[Directions]
The data is to be transcribed in full, with nothing missed.

*** Dataset excerpts ***

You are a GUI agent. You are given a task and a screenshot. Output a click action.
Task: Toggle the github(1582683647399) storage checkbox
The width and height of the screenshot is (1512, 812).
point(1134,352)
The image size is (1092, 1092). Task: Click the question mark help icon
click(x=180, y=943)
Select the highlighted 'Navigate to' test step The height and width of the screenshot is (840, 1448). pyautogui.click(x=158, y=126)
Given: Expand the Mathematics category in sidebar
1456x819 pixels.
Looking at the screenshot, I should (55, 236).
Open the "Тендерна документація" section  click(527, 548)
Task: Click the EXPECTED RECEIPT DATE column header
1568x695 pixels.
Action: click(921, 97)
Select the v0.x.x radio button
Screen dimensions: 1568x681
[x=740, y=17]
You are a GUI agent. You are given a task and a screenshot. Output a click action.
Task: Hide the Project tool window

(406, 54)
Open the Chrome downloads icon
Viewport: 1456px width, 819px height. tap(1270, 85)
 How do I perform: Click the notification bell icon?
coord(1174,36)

*** End of Dataset excerpts ***

[Solution]
You are a GUI agent. You are given a task and a screenshot. Output a click action.
Task: Toggle the github(1582683647399) storage checkbox
The width and height of the screenshot is (1512, 812).
point(1134,352)
The image size is (1092, 1092). Task: Click the question mark help icon
click(x=180, y=943)
Select the highlighted 'Navigate to' test step The height and width of the screenshot is (840, 1448). pyautogui.click(x=158, y=126)
Given: Expand the Mathematics category in sidebar
1456x819 pixels.
Looking at the screenshot, I should (55, 236).
Open the "Тендерна документація" section  click(527, 548)
Task: Click the EXPECTED RECEIPT DATE column header
1568x695 pixels.
Action: click(921, 97)
Select the v0.x.x radio button
Screen dimensions: 1568x681
[x=740, y=17]
You are a GUI agent. You are given a task and a screenshot. Output a click action.
Task: Hide the Project tool window

(406, 54)
Open the Chrome downloads icon
Viewport: 1456px width, 819px height. tap(1270, 85)
 How do I perform: Click the notification bell icon?
coord(1174,36)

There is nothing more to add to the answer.